Since their first bRUNch — a race of around 30 runners — their runs with brunch spread to cities like New York, San Diego, Los Angeles and Austin. In Denver, bRUNch expanded to attract both locals and visitors, and there’s also a 500-person race each year in the Mile High City to close out the season. “At the annual event, we use MapMyRun (like we do for all of our runs) and do a 5K and a 10K,” Logan explains. “And, of course, it’s brunch-themed.”

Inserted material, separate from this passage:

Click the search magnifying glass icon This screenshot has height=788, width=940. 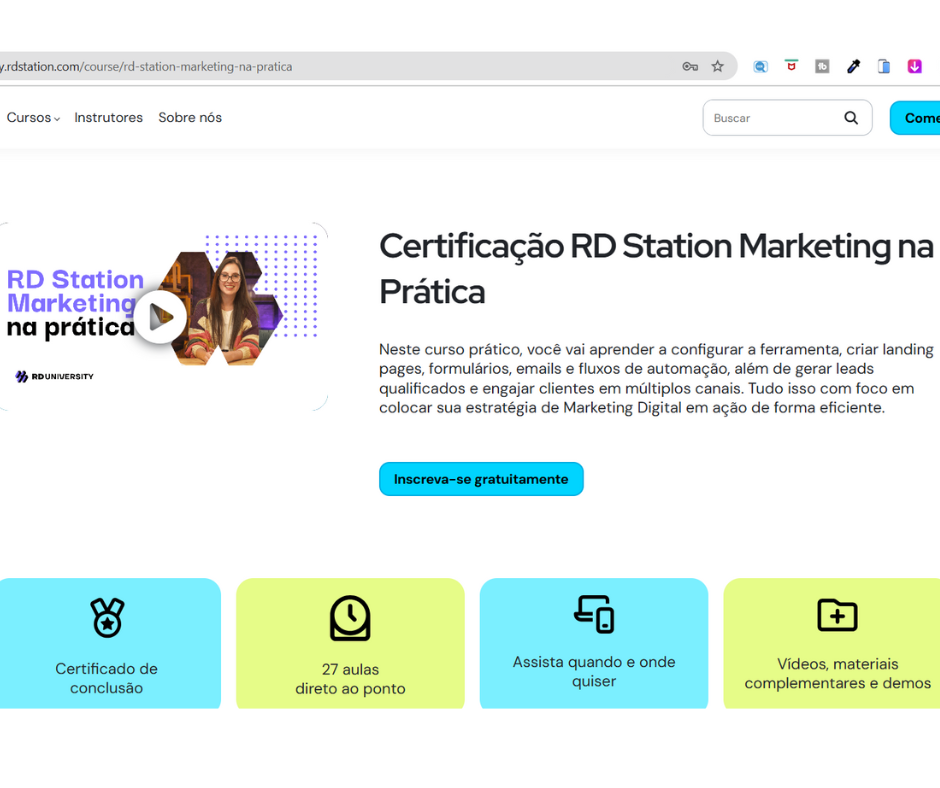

Besides wanting to get runners together, bRUNch’s mission is focused on a larger goal of community building and better food. “We want to create a fun, social community around real food — that’s really our thing. We’ve all been to races and events where the food isn’t great. Also, as runners we’re super engrained in the communities that we run in. We want to drill it into the race community’s head that we need to be serving real food from local restaurants at runs and races,” Weissner explains.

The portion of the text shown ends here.